Offline is not optional

A content server keyed by checksums is wonderful, right up until you remember a placement test needs to start immediately, on a plane, in a basement, with no connection at all. So every blueprint also ships bundled inside the app as an offline fallback. The server is an enhancement, never a dependency.

The loader encodes that priority directly. It reads the downloaded copy first, because that is the most recently corrected version, and falls back to the bundled blueprint that shipped with the binary if no download exists. There is even a small bit of defense-in-depth: if a downloaded file somehow fails to decode, the loader logs it and falls through to the bundled copy rather than crashing a user mid-test.

static func loadBlueprintWithFallback(for languageId: String)
    throws -> (blueprint: TestBlueprint, source: BlueprintSource) {
    if let data = ContentPaths.downloadedBlueprintData(for: languageId) {
        do { return (try decodeBlueprint(from: data), .downloaded) }
        catch { /* log, fall through to bundled */ }
    }
    return (try loadBundledBlueprint(for: languageId), .bundled)
}

The bundled copy is what makes "works fully offline" real. A brand-new install with no network still has a complete, scoreable test for every supported language on first launch (each blueprint is roughly 20KB and holds about 40 items). The content pipeline then quietly catches that install up to the latest corrections the next time it has a connection.

What publishing a fix actually looks like

The other half of the story lives in the web repo, which serves the content API. A build script reads the authored question files, copies each into blueprints/{iso}.json, runs shasum -a 256 over the bytes, and regenerates the manifest's blueprint entries. So correcting a wrong answer is: edit the question source, run the build, deploy. The manifest's checksum for that one language flips, and every device picks up the fix on its next poll.

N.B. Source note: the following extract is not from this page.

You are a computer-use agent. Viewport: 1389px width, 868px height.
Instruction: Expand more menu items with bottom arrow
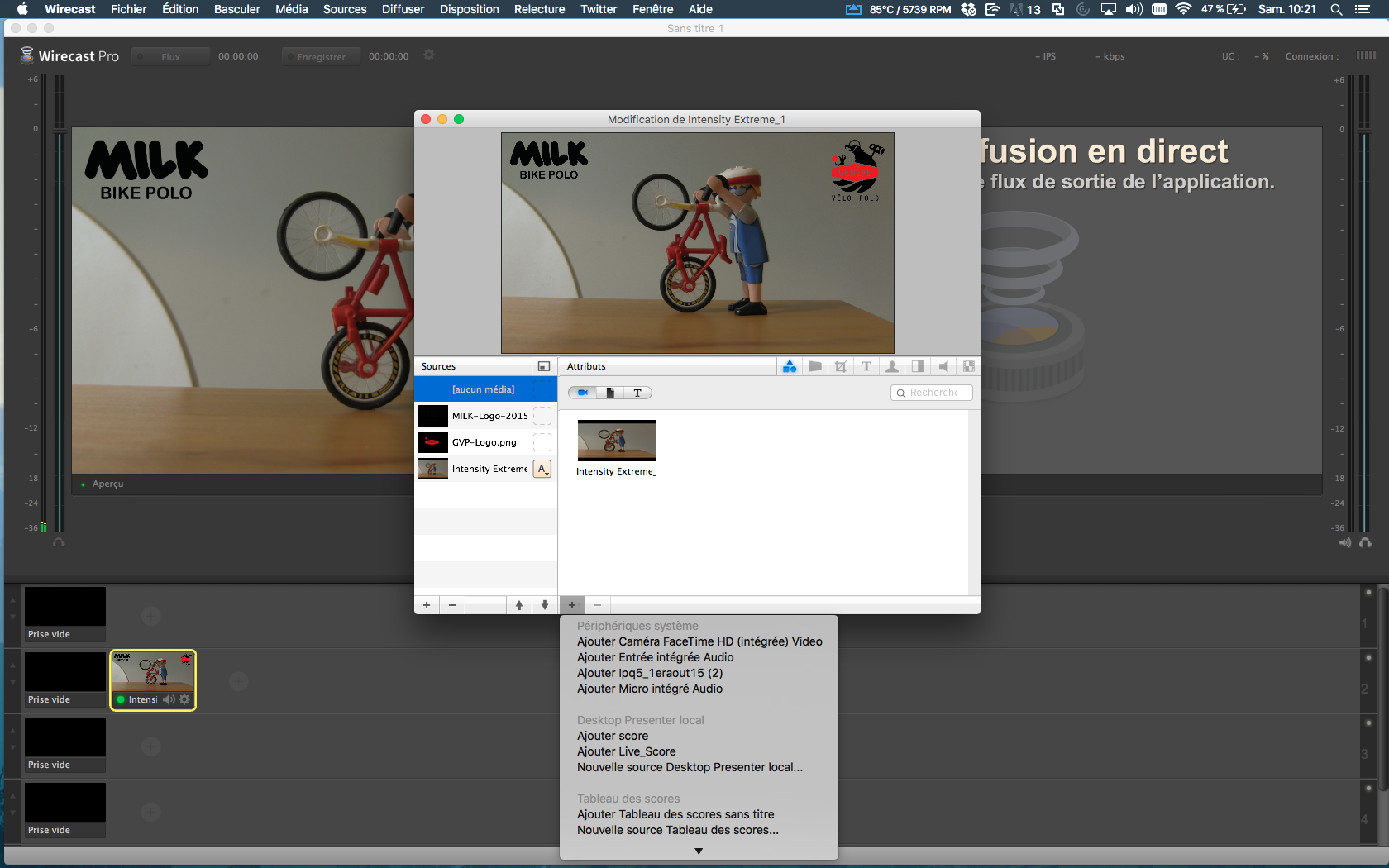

That pipeline has its own sharp edge worth naming honestly: the blueprint regeneration step is destructive, it clears and rebuilds the blueprints directory, and it deliberately leaves audio entries untouched. It also depends on the authored content being the true source. Fix something directly in the served copy instead of the source and the next build silently reverts it. Knowing exactly which step owns which file is the price of decoupling them.

The product is a test. The test is data. Treating that data as something I can ship on its own schedule, verified by a checksum rather than fused to the app binary, is what keeps the whole thing maintainable across dozens of languages.

What the split actually helped with

The payoff showed up in time and in posture. The common class of content fixes, a bad distractor, a mislabeled answer, a typo in a stem, went from a days-long release to a minutes-long push. But the part that surprised me was emotional. When fixing a wrong answer means submitting a build and waiting for review, you brace a little before you look at your own data. When fixing it means editing a file and deploying, you can afford to be honest about content quality, because honesty stopped being expensive. That changed how willing I was to go looking for mistakes at all.

Takeaways

Separate code and content into distinct ship channels so urgent data fixes are not held hostage by App Store review.
Key sync on a content checksum, not a version string, so "did this change" is decided by bytes and cannot be defeated by a forgotten version bump.
Reuse the same SHA256 for integrity: verify what arrived matches the manifest before writing it to disk.
Prioritize the sync (blueprints eagerly, audio lazily) and add cooldowns so a server-driven model stays cheap and polite.
Always ship a bundled offline fallback with a downloaded-first, bundled-second loader, so the first launch with no network still has a complete, answerable test.
Decoupling has a cost: be explicit about which step owns which file, or the source and the served copy will quietly drift.

Fixing question data without an App Store release.